Why does csv.reader fail when the file size is larger than 40K bytes?

I have the following code:

with open(filename, 'rt') as csvfile:
    csvDictReader = csv.DictReader(csvfile, delimiter=',', quotechar='"')
    for row in csvDictReader:
        print(row)

Whenever the file size is less than 40k bytes, the program works great. When the file size crosses 40k, I get this error while trying to read the file:

UnicodeDecodeError: 'utf-8' codec can't decode byte 0xa0 in position 7206: invalid start byte

The actual file content doesn't seem to be a problem, only the size of the file itself (40k bytes is really tiny).

When file size is greater than 40K bytes, the error always happens on the line that contains the 32K-th byte.

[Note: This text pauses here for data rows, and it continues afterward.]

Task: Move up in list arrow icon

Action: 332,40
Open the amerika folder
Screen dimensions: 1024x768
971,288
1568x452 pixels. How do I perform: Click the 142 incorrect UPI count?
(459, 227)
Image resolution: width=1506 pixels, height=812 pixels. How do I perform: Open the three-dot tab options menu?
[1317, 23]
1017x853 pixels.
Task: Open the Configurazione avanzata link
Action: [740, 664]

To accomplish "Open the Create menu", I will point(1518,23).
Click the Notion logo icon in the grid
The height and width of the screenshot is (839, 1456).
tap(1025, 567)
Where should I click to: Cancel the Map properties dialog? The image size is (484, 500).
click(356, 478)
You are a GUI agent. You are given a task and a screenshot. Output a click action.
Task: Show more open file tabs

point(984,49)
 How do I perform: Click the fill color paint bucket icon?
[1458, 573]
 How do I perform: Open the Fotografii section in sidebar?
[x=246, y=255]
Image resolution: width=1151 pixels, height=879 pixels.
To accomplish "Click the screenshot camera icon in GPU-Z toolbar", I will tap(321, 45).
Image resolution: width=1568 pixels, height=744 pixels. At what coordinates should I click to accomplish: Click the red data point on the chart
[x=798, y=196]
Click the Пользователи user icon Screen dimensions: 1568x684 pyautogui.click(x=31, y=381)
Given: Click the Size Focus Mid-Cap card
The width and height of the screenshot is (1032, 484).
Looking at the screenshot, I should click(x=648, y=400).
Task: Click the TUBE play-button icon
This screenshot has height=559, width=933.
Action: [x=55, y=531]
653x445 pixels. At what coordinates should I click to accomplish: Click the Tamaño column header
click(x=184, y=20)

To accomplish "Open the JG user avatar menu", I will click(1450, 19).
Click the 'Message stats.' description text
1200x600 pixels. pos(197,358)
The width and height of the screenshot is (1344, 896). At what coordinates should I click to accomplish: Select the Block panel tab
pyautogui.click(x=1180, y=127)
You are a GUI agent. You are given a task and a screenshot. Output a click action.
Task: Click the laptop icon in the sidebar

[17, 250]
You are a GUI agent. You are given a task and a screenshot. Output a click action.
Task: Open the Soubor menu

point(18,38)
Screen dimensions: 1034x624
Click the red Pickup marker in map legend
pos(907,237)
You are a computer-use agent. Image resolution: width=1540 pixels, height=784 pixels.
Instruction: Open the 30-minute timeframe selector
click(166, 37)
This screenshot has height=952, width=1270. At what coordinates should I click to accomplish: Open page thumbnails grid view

I have a feeling that python fails to read the file that is more than 40K bytes without an exception, and just truncates it around the 32K-th byte, in the middle. Is that correct? Where is this limit defined?

Solution

You have invalid UTF-8 data in your file. This has nothing to do with the csv module, nor the size of the file; your larger file has invalid data in it, your smaller file does not. Simply doing:

 with open(filename) as f:
     f.read()

should trigger the same error, and it's purely a matter of encountering an invalid UTF-8 byte, which indicates your file either wasn't UTF-8 to start with, or has been corrupted in some way.

If your file is actually a different encoding (e.g. latin-1, cp1252, etc.; the file command line utility might help with identification, but for many ASCII superset encodings, you just have to know), pass that as the encoding argument to open to use instead of the locale default (utf-8 in this case), so you can decode the bytes properly, e.g.:

    # Also add newline='' to defer newline processing to csv module, where it's part
    # of the CSV dialect
    with open(filename, encoding='latin-1', newline='') as csvfile:
        csvDictReader = csv.DictReader(csvfile, delimiter=',', quotechar='"')
        for row in csvDictReader:
            print(row)